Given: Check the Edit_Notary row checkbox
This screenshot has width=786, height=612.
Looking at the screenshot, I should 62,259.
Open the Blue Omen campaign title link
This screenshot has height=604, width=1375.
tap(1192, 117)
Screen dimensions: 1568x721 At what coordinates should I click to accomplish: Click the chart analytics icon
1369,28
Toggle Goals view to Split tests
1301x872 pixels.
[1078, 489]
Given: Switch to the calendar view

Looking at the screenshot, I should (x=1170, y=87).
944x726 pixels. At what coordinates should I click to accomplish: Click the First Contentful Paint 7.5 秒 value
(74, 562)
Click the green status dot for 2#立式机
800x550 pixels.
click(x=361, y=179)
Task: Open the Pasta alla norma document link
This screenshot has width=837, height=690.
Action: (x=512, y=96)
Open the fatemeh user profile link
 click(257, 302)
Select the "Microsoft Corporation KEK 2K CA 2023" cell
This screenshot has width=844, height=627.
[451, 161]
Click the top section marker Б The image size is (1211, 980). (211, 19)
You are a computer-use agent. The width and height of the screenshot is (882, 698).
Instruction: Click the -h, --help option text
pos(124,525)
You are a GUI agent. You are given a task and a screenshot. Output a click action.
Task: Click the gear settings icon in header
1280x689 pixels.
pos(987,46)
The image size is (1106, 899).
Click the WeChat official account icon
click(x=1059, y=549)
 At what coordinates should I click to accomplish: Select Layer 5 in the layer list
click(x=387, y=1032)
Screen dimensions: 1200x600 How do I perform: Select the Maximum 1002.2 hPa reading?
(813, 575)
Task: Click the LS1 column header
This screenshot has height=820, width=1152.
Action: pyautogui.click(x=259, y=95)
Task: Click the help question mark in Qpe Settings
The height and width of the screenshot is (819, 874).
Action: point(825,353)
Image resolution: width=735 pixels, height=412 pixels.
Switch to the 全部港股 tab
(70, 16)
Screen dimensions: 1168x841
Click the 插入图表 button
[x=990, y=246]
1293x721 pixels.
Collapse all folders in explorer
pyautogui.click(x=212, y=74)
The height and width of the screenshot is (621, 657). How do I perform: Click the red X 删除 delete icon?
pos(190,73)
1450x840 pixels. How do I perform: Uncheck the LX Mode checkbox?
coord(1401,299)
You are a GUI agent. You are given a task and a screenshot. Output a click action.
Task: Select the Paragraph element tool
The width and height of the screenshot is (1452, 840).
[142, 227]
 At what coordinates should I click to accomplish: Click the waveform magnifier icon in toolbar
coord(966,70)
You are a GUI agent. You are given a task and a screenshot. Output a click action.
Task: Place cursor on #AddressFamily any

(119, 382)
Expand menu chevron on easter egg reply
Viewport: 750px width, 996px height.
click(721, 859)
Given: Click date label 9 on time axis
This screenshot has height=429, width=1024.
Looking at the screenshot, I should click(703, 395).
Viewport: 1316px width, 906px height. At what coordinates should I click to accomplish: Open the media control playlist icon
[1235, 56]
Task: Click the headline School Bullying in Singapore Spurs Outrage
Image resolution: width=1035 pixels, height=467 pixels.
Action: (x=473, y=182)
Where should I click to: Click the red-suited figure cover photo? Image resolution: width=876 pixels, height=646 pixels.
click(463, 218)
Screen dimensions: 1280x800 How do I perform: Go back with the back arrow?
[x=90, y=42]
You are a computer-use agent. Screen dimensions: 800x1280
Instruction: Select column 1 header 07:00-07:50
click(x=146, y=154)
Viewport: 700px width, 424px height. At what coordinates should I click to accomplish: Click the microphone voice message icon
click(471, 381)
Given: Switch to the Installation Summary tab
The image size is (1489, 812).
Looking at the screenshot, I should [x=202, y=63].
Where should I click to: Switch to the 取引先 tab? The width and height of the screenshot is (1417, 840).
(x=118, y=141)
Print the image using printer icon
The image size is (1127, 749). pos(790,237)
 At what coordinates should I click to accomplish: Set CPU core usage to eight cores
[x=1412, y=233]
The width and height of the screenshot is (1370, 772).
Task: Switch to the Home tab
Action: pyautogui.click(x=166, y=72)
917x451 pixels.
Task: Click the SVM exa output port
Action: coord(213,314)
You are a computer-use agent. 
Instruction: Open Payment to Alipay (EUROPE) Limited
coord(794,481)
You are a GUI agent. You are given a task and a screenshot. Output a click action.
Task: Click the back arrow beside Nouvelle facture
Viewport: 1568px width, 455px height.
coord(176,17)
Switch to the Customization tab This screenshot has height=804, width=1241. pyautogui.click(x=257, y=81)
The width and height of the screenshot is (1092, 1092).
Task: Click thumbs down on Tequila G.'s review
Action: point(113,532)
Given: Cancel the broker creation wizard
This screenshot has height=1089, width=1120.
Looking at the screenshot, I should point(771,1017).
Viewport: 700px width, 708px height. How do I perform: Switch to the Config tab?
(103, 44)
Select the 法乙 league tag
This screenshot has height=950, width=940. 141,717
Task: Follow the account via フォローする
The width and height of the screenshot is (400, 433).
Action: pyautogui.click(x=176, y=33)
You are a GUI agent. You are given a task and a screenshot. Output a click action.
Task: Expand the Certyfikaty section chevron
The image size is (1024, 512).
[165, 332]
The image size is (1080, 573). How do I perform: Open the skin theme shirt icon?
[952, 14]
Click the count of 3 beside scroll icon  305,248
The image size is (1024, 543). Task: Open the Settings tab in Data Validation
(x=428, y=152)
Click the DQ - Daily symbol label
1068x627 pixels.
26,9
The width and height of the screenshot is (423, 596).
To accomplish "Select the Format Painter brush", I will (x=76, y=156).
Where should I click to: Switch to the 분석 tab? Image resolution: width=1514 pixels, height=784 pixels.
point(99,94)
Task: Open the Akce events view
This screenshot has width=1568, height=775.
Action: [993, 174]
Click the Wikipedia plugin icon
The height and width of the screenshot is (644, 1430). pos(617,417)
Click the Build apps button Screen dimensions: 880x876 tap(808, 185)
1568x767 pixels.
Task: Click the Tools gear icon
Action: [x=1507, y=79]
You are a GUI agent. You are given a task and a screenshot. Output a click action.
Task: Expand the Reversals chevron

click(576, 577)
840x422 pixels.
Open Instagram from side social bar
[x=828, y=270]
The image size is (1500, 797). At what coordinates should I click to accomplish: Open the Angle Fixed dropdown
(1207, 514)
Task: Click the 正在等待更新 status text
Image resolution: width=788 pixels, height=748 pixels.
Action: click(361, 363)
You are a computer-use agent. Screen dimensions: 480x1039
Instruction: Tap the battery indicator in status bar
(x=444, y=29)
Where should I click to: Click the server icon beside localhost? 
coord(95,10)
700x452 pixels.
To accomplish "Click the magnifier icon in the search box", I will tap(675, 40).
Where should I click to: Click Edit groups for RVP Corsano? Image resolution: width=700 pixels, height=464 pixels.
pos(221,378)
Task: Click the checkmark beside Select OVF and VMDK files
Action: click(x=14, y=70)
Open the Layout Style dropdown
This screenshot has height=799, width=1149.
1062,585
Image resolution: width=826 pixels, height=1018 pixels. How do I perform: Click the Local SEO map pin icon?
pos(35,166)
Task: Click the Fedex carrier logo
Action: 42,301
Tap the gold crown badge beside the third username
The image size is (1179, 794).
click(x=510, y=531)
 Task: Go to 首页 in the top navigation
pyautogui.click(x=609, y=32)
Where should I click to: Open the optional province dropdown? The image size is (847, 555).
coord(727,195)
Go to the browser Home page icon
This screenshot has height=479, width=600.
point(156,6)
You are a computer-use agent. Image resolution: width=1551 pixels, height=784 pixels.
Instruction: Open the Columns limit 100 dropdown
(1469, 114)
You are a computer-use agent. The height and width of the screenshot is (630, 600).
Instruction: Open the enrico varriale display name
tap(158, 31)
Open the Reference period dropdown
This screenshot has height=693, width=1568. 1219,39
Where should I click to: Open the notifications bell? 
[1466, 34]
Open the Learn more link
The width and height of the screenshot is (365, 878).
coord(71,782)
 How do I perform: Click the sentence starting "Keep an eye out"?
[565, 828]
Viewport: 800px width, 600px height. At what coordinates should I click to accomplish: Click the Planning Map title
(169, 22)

◇ ◇ ◇ ◇ ◇ ◇ ◇

▸ WHAT YOU SHOULD DO
Restate word for word each line of the data from the one with "You are a computer-use agent. The height" to the last, keeping both ends.

▸ ANSWER TO THE EXERCISE
You are a computer-use agent. The height and width of the screenshot is (630, 600).
Instruction: Open the enrico varriale display name
tap(158, 31)
Open the Reference period dropdown
This screenshot has height=693, width=1568. 1219,39
Where should I click to: Open the notifications bell? 
[1466, 34]
Open the Learn more link
The width and height of the screenshot is (365, 878).
coord(71,782)
 How do I perform: Click the sentence starting "Keep an eye out"?
[565, 828]
Viewport: 800px width, 600px height. At what coordinates should I click to accomplish: Click the Planning Map title
(169, 22)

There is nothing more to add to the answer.